- Photos in a folder on my desktop called 'kilsyth hills'
- gpx track on the desktop
- Open the Terminal application (found in the Utilities folder)
- In the terminal you type: exiftool -geotag into the terminal, then drag the gpx track file onto the terminal window, followed by the folder of images, you end up with something like this:
exiftool -geotag /Users/johnjohn/Desktop/Lecket-hill.gpx /Users/johnjohn/Desktop/kilsyth\ hills
in the terminal window, all you need to do is hit return and the application runs through the photos and calculates the gps location of each from the time taken and the gpx track.
And this info will put the photos on the map if you upload them to flickr.
The application came in handy today when I was mapping yesterday's walk
I am continuing to mess about with this stuff. The last walk I mapped and tweeted brought a ton of great geo information from Geography teacher Kenny73 who blogs at Odblog one post: Odblog: Cellspin in the field covers using cell phone gps and everytrail to produce maps like Ben Vane at EveryTrail and school grounds. The iPhone app I use for creating gpx tracks, trails is integrated with everytrail. This is a simpler way of creating map/gpx/photo mashups than mine but I'll continue with mine for fun and a bit of flexibility (I can add sounds and video etc to maps). Some sort of everytails system would be easier to to use with a class.

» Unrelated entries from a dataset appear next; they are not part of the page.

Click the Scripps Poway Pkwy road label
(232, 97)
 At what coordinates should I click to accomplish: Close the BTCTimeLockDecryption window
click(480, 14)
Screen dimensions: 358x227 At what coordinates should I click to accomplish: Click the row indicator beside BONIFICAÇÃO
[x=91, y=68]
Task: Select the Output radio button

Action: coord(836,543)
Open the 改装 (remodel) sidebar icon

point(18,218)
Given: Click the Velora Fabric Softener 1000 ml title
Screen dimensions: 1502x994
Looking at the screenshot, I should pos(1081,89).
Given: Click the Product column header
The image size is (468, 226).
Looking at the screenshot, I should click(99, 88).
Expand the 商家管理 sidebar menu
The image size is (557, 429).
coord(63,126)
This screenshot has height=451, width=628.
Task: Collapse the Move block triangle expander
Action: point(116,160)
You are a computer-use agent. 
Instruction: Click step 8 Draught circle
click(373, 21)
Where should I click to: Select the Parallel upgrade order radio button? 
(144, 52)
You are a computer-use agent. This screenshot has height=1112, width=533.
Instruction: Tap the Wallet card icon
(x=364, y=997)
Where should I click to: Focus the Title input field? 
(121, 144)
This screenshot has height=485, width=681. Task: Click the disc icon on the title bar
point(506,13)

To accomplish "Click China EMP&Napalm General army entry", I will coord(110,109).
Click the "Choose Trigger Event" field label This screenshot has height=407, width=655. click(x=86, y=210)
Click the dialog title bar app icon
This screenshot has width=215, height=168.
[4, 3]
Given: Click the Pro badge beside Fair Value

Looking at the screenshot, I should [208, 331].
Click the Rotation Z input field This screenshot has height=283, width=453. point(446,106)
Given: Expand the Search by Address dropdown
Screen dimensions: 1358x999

Finally on the geo front I heard about the Eye-Fi Share Wireless 2GB SD Card has been added to the UK amazon store. It went out of stock almost immediately but its features include geotagging of photos! I am not sure if it used gps satellites for this of info about wireless networks to figure out the location, but if it is the former it will stay at the top of my wish list.
Update 02.08.09 On the ADE list David Baugh let me know The eye-fi explore uses triangulation of wireless access points and mobile towers. not so useful for walks away from mobile and wifi coverage then.